[Item-finding records]
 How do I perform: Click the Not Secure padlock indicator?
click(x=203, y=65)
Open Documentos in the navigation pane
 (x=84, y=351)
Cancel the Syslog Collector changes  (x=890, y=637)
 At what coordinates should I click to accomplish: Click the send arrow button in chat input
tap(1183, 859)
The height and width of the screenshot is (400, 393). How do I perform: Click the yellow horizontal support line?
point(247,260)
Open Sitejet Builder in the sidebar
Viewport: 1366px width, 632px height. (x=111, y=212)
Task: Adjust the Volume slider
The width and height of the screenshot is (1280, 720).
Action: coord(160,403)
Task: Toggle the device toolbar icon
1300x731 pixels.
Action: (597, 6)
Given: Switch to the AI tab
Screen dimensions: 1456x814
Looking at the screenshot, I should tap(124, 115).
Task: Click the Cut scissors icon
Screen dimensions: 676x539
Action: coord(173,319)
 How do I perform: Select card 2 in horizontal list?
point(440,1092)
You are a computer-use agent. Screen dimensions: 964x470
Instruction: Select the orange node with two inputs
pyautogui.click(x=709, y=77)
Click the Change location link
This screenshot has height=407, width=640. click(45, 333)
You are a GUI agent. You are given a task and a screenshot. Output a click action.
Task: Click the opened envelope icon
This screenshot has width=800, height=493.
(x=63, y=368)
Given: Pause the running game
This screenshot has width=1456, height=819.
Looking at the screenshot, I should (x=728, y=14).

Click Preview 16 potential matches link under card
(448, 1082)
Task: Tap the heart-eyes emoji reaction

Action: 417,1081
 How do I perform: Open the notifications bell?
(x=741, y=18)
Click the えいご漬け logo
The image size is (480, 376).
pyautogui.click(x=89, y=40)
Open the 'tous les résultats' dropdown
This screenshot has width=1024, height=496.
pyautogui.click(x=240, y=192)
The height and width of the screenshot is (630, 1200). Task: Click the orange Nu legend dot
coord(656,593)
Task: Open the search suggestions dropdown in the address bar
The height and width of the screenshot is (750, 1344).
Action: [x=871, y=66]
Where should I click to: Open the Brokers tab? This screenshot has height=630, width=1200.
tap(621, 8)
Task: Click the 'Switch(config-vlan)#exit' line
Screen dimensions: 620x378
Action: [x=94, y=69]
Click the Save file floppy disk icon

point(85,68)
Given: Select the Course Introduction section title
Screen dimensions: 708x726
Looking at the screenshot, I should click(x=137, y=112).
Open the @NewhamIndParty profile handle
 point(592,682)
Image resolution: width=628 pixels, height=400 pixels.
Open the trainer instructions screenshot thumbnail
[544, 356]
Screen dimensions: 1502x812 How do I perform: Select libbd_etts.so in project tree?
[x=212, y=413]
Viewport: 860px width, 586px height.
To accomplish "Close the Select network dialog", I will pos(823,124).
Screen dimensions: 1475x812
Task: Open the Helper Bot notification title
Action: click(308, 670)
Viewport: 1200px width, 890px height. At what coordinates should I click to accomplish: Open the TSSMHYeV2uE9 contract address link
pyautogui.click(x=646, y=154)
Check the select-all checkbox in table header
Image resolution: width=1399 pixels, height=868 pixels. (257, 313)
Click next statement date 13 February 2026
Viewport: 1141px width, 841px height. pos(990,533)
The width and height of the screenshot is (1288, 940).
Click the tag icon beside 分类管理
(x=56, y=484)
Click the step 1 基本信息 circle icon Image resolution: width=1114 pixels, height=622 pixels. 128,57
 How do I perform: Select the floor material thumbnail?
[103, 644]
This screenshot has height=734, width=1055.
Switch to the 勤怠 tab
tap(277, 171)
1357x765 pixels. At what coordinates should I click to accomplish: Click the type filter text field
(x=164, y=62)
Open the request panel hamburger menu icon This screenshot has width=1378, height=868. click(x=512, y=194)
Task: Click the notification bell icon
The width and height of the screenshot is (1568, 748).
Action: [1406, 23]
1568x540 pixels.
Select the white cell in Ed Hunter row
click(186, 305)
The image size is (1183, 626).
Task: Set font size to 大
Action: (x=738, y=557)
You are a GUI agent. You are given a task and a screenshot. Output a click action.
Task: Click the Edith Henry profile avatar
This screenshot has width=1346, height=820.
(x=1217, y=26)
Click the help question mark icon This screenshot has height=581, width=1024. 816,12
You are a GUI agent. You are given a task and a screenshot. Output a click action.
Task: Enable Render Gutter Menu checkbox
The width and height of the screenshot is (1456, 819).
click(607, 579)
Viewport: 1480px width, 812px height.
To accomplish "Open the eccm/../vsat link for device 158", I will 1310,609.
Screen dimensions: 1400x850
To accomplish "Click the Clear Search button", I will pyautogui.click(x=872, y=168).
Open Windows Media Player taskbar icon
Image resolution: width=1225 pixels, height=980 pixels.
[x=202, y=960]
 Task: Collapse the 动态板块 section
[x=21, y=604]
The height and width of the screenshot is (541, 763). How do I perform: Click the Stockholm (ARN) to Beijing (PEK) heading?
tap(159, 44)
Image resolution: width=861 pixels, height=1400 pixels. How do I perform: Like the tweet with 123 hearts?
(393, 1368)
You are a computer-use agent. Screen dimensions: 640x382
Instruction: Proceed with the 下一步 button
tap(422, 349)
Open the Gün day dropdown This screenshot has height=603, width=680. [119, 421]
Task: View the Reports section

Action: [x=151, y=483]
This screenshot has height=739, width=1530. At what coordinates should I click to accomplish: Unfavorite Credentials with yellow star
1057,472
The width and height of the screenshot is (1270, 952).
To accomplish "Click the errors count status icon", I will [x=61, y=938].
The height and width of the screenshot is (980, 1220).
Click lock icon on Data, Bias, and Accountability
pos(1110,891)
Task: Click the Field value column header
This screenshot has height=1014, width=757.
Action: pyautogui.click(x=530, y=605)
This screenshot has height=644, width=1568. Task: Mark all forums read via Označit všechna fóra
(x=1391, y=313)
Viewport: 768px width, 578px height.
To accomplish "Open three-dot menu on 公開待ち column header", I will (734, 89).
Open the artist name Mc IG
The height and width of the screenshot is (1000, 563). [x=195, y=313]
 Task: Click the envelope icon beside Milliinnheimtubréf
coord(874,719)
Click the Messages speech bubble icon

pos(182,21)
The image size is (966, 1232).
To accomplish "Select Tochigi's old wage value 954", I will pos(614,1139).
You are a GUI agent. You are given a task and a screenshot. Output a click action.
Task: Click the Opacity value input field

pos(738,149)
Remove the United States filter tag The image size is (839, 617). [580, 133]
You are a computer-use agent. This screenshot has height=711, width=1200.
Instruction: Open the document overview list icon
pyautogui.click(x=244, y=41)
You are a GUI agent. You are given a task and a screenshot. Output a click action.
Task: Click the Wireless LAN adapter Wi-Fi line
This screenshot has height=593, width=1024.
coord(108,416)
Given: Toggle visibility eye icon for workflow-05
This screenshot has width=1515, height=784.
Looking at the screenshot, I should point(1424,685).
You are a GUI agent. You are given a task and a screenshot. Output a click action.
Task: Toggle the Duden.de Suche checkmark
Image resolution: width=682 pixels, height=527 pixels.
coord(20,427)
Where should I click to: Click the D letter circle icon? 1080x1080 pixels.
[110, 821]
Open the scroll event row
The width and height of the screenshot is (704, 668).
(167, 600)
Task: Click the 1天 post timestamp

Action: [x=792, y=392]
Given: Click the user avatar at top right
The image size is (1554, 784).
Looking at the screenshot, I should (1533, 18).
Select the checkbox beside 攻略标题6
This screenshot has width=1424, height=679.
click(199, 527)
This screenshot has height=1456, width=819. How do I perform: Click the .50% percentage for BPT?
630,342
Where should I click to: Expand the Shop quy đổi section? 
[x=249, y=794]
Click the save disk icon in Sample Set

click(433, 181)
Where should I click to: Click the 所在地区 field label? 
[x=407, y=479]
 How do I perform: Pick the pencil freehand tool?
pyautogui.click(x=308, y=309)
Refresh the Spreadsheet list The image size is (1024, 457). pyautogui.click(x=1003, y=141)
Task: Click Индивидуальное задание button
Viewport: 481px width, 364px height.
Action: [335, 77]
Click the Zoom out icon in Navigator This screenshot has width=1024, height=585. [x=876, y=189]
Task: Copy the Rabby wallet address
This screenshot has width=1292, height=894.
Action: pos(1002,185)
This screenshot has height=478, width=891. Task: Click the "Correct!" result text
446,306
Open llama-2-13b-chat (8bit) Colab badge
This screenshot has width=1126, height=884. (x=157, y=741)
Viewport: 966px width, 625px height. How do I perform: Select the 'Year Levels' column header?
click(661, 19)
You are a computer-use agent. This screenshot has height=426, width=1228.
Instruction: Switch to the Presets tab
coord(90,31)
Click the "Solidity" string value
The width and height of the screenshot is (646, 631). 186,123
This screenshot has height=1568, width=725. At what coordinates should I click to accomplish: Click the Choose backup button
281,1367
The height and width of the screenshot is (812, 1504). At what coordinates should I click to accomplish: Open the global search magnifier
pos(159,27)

▶ STATED TASK
Can you recast the rows as a numbered list without blank lines, starting at the line that has "This screenshot has height=739, width=1530." and stopping after the line that has "Action: pyautogui.click(x=530, y=605)"?

▶ RIGHT ANSWER
1. This screenshot has height=739, width=1530. At what coordinates should I click to accomplish: Unfavorite Credentials with yellow star
2. 1057,472
3. The width and height of the screenshot is (1270, 952).
4. To accomplish "Click the errors count status icon", I will [x=61, y=938].
5. The height and width of the screenshot is (980, 1220).
6. Click lock icon on Data, Bias, and Accountability
7. pos(1110,891)
8. Task: Click the Field value column header
9. This screenshot has height=1014, width=757.
10. Action: pyautogui.click(x=530, y=605)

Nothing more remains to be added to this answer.